Lab Setup - Preparing the Target WLAN
Proper set up of your lab is important, because you want a controlled environment to practice in. You will also want to prevent collateral damage to neighboring APs that are not yours because some of the attacks described in Part 2 will forcibly knock clients off an AP. This could possibly wreak havoc with other wireless users in the area. So if you are in an office complex, apartment building or any other area with many wireless networks, it may be prudent to wait until night hours when the networks are less busy. Please practice safely and responsibly!
The first step is to connect and configure a "target" wireless LAN comprised of an Access Point or wireless router and a single wireless client. This WLAN will be secured with the WEP key that you will be cracking. Give your AP an SSID of your choosing - we called ours "starbucks". Configure a 64 bit WEP key on the WAP to start - after you successfully break a 64 bit key, you can try a 128 bit key.

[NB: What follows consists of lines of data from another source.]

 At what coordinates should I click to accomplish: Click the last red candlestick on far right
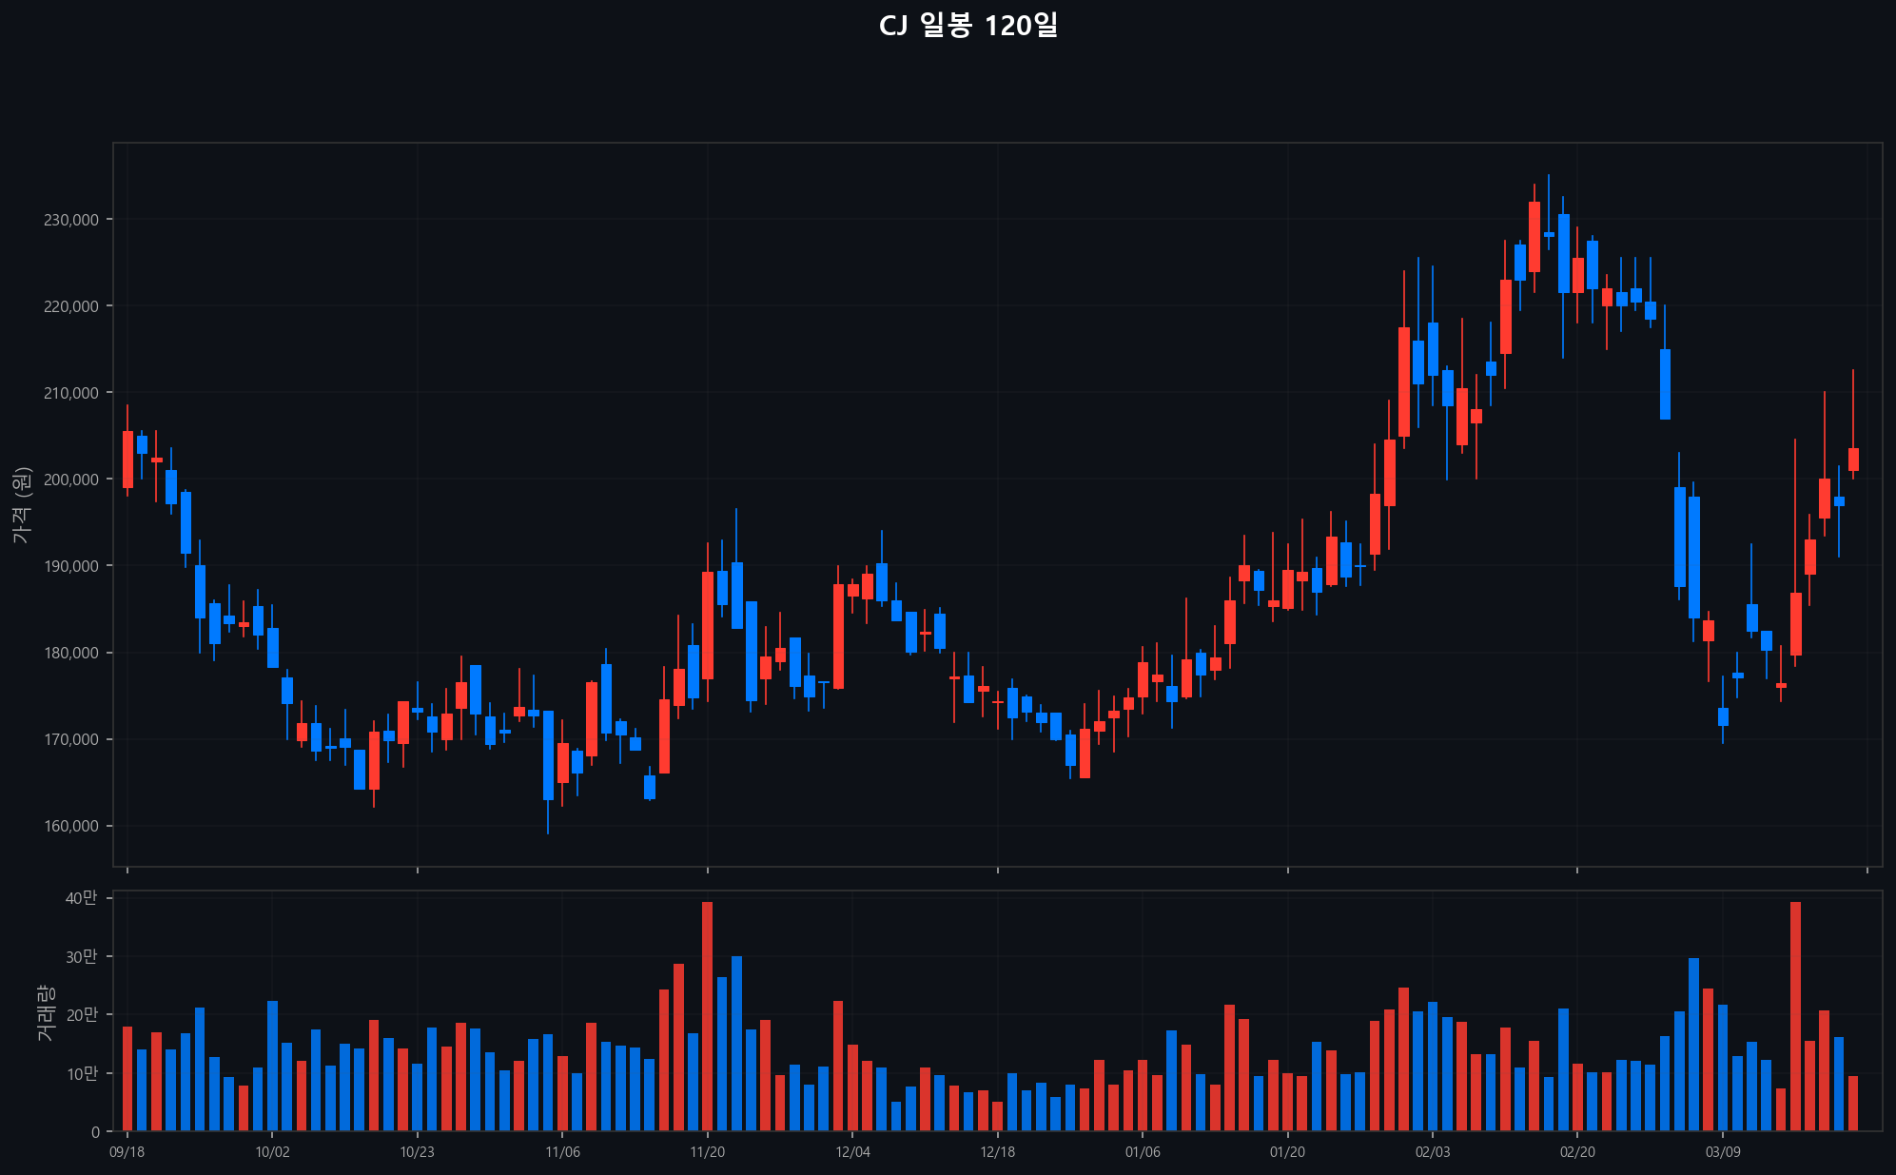pos(1853,460)

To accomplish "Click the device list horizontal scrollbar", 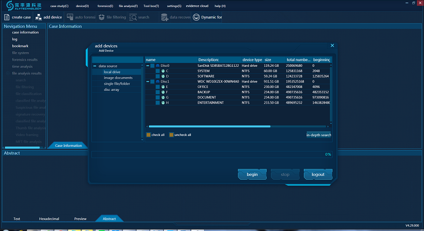I will [209, 127].
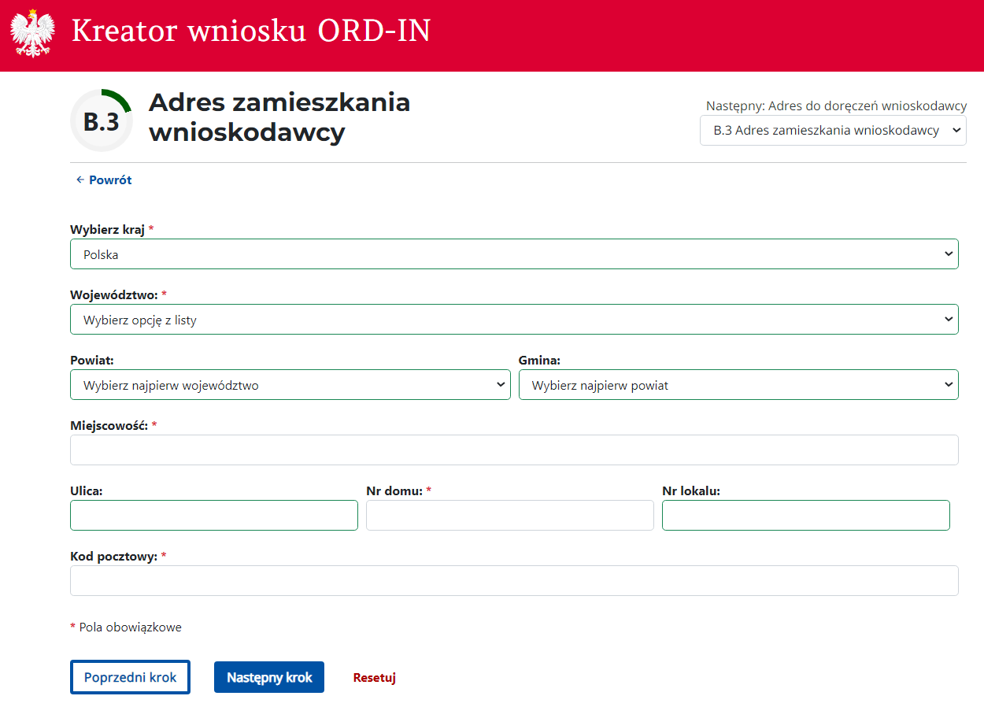
Task: Clear the form with Resetuj
Action: click(x=374, y=677)

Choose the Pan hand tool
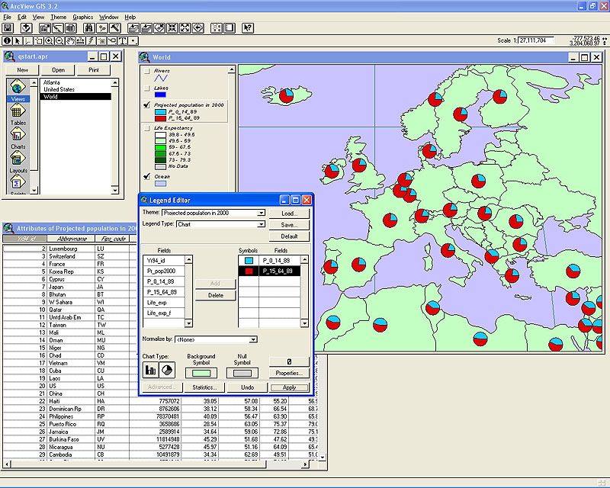coord(69,40)
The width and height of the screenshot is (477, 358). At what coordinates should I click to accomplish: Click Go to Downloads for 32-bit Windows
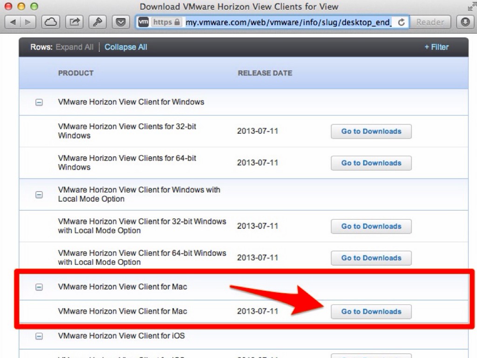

You'll need to record the following information for later use:
- MAC Address of the AP - This is usually displayed in the web configuration menu. It also may be found on a label on the bottom or side of the AP
- SSID of the AP
- Wireless channel of the AP - by default will probably be Channel 6, but make sure
- WEP key - If your AP displays the key as 0xFFFFFFFFFF (replace the F's with whatever your key is), write down only everything past the 0x
With the AP configured, we now need to get a client associated with it. (The following example uses Windows XP.) Right-click on the My Network Places icon on your desktop, or in your Start Menu. Then left-click Properties.
Double-click the entry called Wireless Network Connection and a window similar to Figure 6 will open. Figure 6 shows that multiple WLANs are available, but your window may show only the "starbucks" AP that you just configured. Connect to your AP by double-clicking the corresponding SSID.
Figure 6: Connecting to your WAP
(click image to enlarge)
Because the AP has WEP enabled, Windows will ask for the network key in order to connect (Figure 7). Type in your WEP key (or cut and paste it from a Notepad or Wordpad document) and after a short wait Windows should report that you are connected to the network. Make sure that you are really connected by pinging a known computer on your wired LAN or opening your browser and checking your favorite website if your WLAN is connected to the Internet.
Figure 7: Entering WEP Key
(click image to enlarge)
If you can't get a successful ping or browse the web, open your wireless adapter's Network properties, click on the Support tab and check that you have valid IP address information. If you don't, check that your LAN's DHCP server is enabled and also check that the wireless adapter's TCP/IP properties are set to "Obtain an IP address automatically". You may also need to run a Repair on the connection.